Task description ▸ All records must be quoted exactly. Omit the pictures.

[Extracted records]
____

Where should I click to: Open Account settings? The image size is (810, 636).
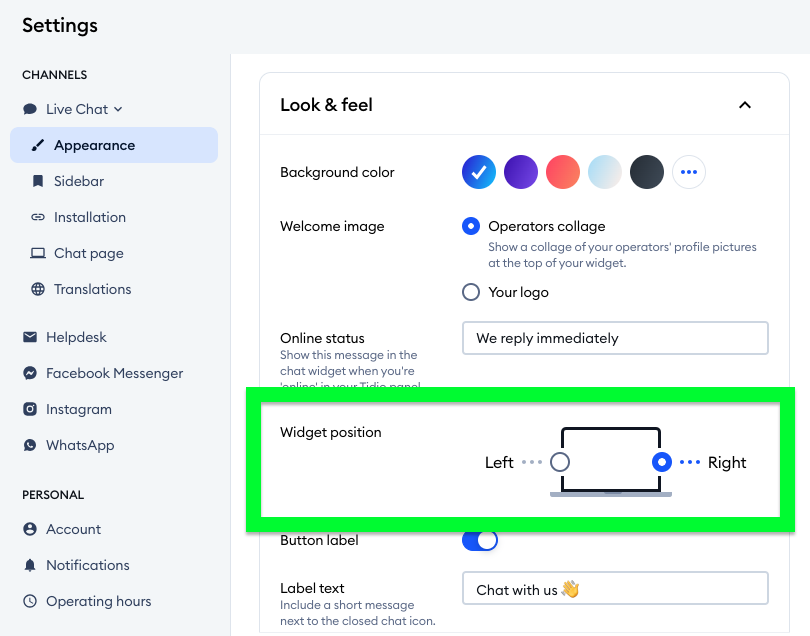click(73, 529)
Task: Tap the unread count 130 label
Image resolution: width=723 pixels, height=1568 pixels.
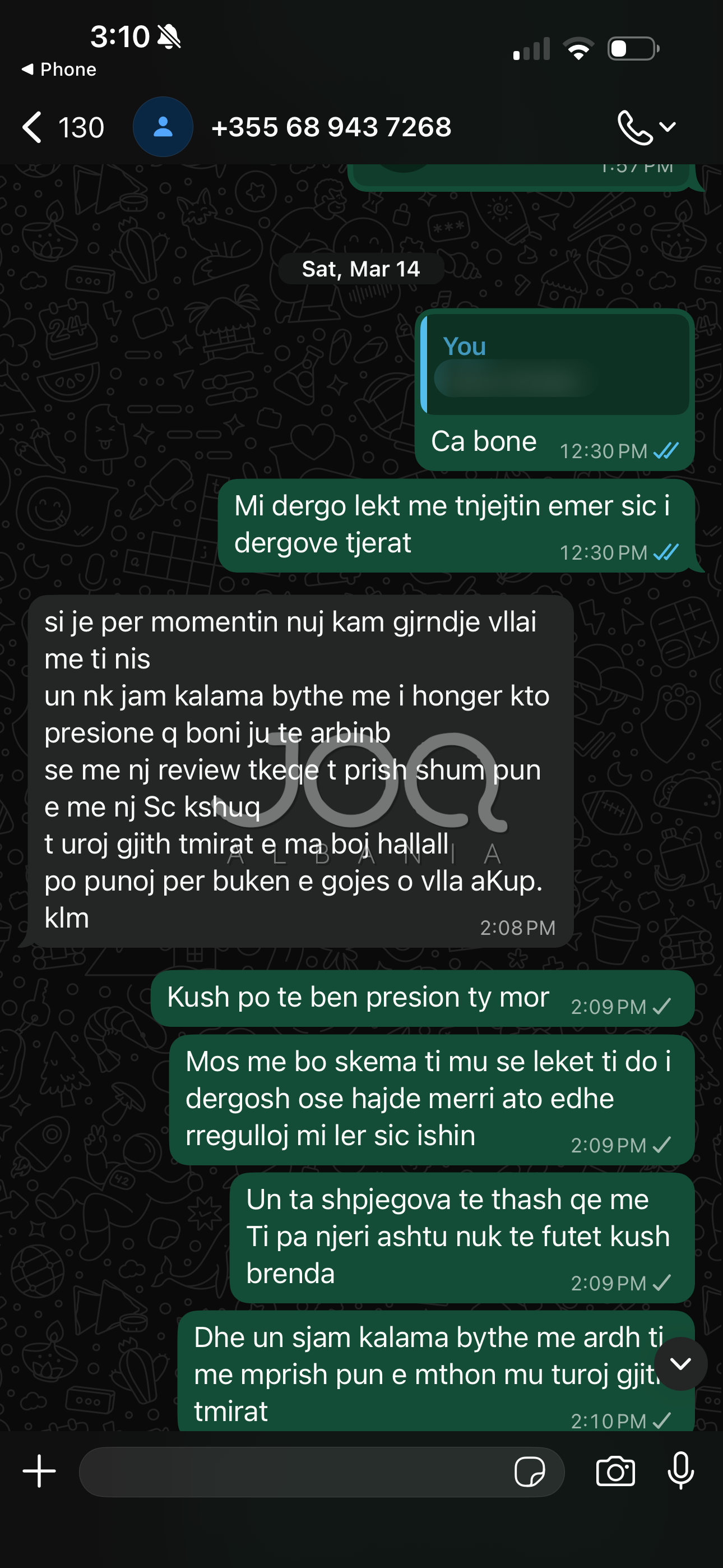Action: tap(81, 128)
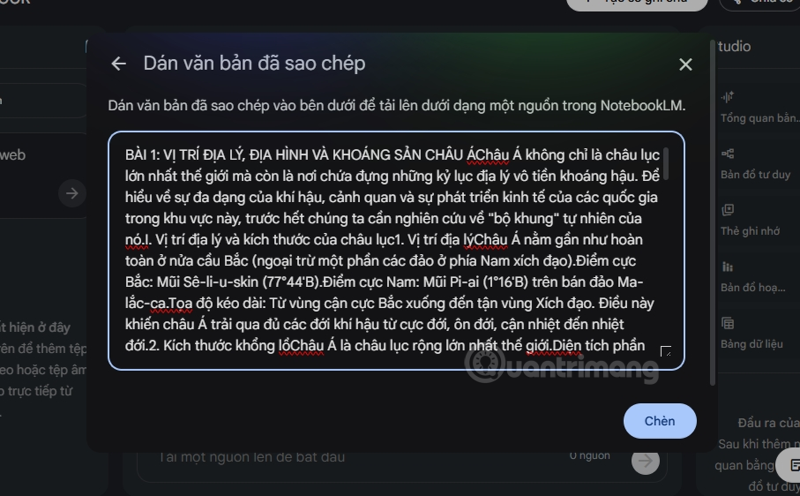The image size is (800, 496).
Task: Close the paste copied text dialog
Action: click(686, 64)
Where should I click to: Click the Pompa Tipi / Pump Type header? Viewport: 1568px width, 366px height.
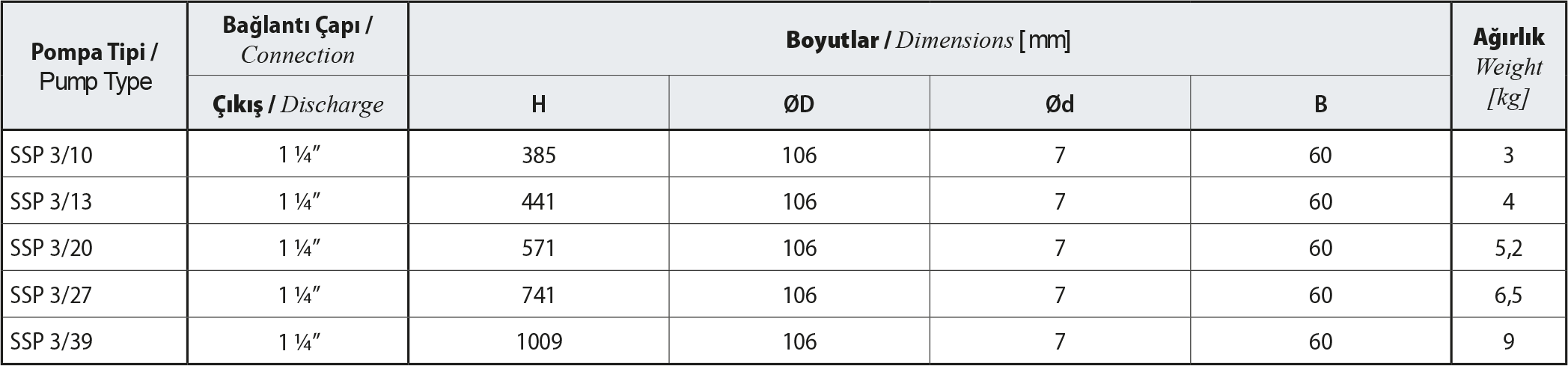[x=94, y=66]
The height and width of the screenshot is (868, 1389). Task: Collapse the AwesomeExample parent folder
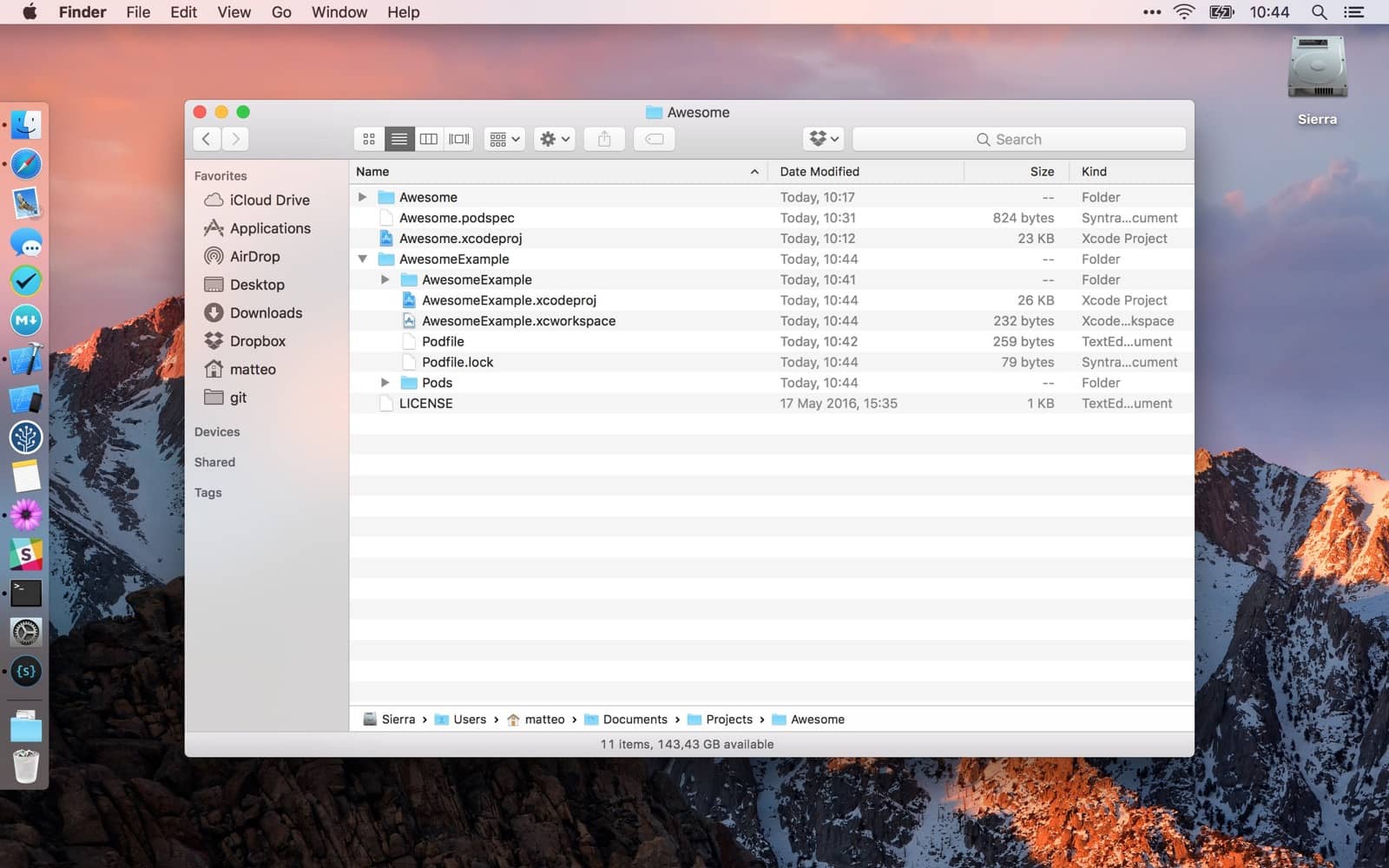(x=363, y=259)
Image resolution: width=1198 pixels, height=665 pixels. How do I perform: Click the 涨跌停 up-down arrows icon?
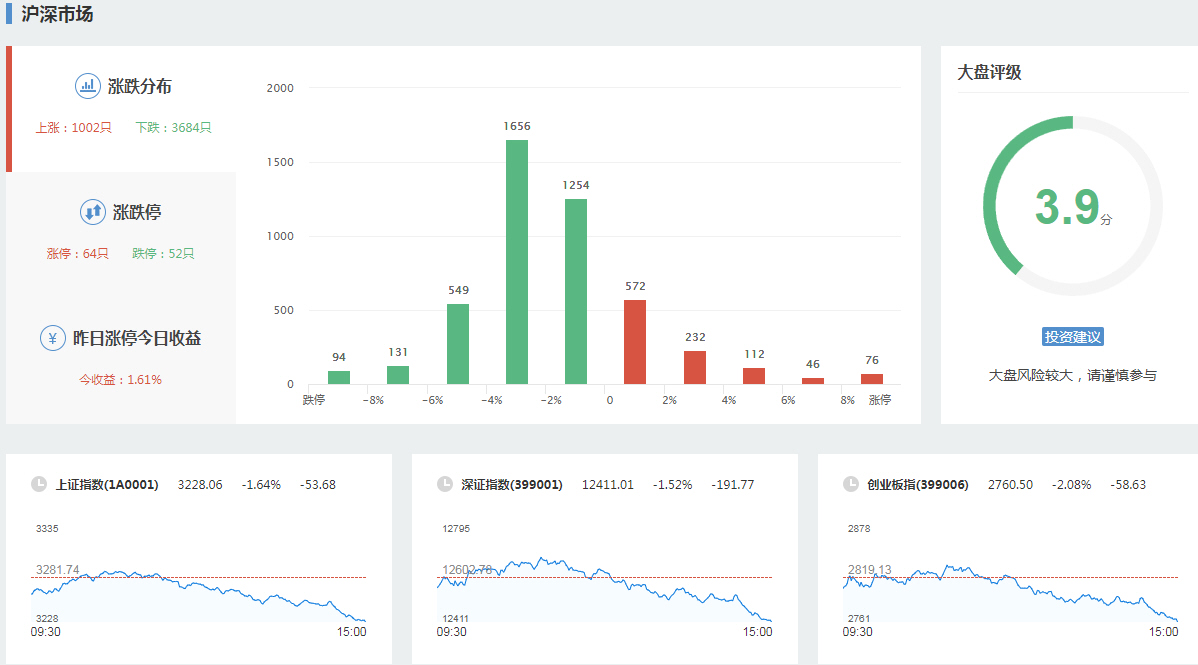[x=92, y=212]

____

Output for this exercise ▸
Where should I click to: Open Account settings? The image size is (810, 636).
click(73, 529)
Task: Tap the unread count 130 label
Image resolution: width=723 pixels, height=1568 pixels.
Action: tap(81, 128)
The image size is (800, 496).
Task: Close the paste copied text dialog
Action: click(686, 64)
Where should I click to: Click the Pompa Tipi / Pump Type header? Viewport: 1568px width, 366px height.
[x=94, y=66]
The height and width of the screenshot is (868, 1389). Task: Collapse the AwesomeExample parent folder
(x=363, y=259)
Image resolution: width=1198 pixels, height=665 pixels. How do I perform: Click the 涨跌停 up-down arrows icon?
[x=92, y=212]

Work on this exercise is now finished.